Once you have figured out whom to invite for a survey of your law firm, law department, or organization, you need to let them know the survey is open and waiting, and that you would sincerely like them to take it. Nearly every sponsor does so by sending an invitational email. They might have to turn to a mailing list all ready to deploy (“All-Department”), or they might have to use bulk-mailing software such as Constant Contact or MailChimp. Ideally, several readers will have critiqued the draft email for how well it frames and energizes the survey project.

Here are points that an effective, enticing message should cover. The order is deliberate:

Why you are doing the survey. The reason for the survey should be clearly explainable and honest. “The senior leadership team would like to understand and respond to attitudes toward its Work From Home (WFH) policy and practices.”

Why the invitee should carve out time to complete the survey. The benefits of submitting a response should also be clearly stated, e. g., “We want to shape our policy around the working, commuting, and personal lives of all our members.”

Who is being invited to take the survey. “For this client satisfaction survey, we are inviting a randomly chosen half of all of our internal business partners above the level of Manager II within the operating units.” The email might state how many total invites are going out or how the sample of people were selected.

What is the format and content of the survey. Give people a preview of how manageable the survey is. “It has 18 questions, and you do not need to research any answer. Most are quick to answer. There are a few ranking questions (1 to 7 rankings), some multiple-choice questions, and only two questions that you must answer – your level and your business unit. Comment boxes let you give feedback. We expect it should take you less than eight minutes to complete.”

How long the survey will be open. From my experience, many people put off responding to a survey. What happens is a small surge of replies on the first day or two from the diligent or the involved, but then a trickle, until you send a second reminder.
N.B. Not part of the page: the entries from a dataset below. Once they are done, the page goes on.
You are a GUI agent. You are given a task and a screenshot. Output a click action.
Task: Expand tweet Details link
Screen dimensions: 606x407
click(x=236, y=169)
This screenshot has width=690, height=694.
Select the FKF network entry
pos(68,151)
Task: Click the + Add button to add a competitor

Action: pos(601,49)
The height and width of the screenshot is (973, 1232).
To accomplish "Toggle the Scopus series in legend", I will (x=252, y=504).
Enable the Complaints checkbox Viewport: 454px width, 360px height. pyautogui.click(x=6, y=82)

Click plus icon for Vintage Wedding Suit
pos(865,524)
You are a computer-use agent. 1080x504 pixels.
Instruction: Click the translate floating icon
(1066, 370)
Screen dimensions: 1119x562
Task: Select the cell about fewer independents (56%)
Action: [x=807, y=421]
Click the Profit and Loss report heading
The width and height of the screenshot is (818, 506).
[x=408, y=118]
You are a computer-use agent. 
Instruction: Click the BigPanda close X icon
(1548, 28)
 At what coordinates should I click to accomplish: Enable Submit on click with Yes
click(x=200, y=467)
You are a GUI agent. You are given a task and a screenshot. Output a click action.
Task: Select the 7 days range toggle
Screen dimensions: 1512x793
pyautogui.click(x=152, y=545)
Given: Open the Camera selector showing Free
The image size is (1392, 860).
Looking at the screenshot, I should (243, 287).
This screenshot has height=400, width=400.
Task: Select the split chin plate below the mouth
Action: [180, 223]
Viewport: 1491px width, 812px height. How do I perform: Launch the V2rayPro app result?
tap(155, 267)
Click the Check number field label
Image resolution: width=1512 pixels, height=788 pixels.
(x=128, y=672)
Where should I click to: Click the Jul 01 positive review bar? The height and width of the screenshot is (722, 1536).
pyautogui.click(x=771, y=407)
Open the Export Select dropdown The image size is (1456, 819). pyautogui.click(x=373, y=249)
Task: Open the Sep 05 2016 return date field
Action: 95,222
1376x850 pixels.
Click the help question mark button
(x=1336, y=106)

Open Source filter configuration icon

If you tell invitees that the closing date is in two weeks, a majority of them will likely wait until the second week if even then. I do not know of a way to encourage people to respond relatively promptly. Everyone pleads overwork and more than a few lack interest in the survey topic. Nor have I researched whether the tenor of answers changes depending on how long people wait to respond. Almost inevitably, sponsors end up conceding an extended period in which they will accept responses. In furtherance of deciding your ultimate final date, You might add your participation goal, but I am unclear whether that motivates anyone to take a survey who would not otherwise do so.

What kind of feedback will invitees receive. If people invest their time to give information, the least they should receive is a summary of key findings. Even better, send them the full analytic report (which lacks the recommendations of consultants or internal advisors, but presents clearly the data results from the responses) so that they can reflect on the findings. Who knows, one or two might be inspired (or irritated enough) to say more.

Where to get help. The email should close with an explanation of where the recipient should go if they encounter technical problems with the survey. It might be third-party assistance, such as a consultant or contractor, or it might be an internal group such as Human Resources. “Technical help” means if the survey link doesn’t work, the user can’t navigate through the survey, it doesn’t render properly on their smartphone, a screen freezes, the total refuses to sum to 100%, or they claim they lost some data they just typed in, or another of the vast tribe of glitch attacks. (I find that it is often impossible to figure out what happened, and can only say “I’m very sorry, please try again”.)

Close the invitational email with a thank you and an expressed openness to any questions or comments about the survey project. Bulk email software might tell you at least who (or how many) opened the survey by clicking on the link.

Post-script: In addition to the invitational email, other ways to alert possible participants to the survey, and lure them, have been covered in “reminder emails.”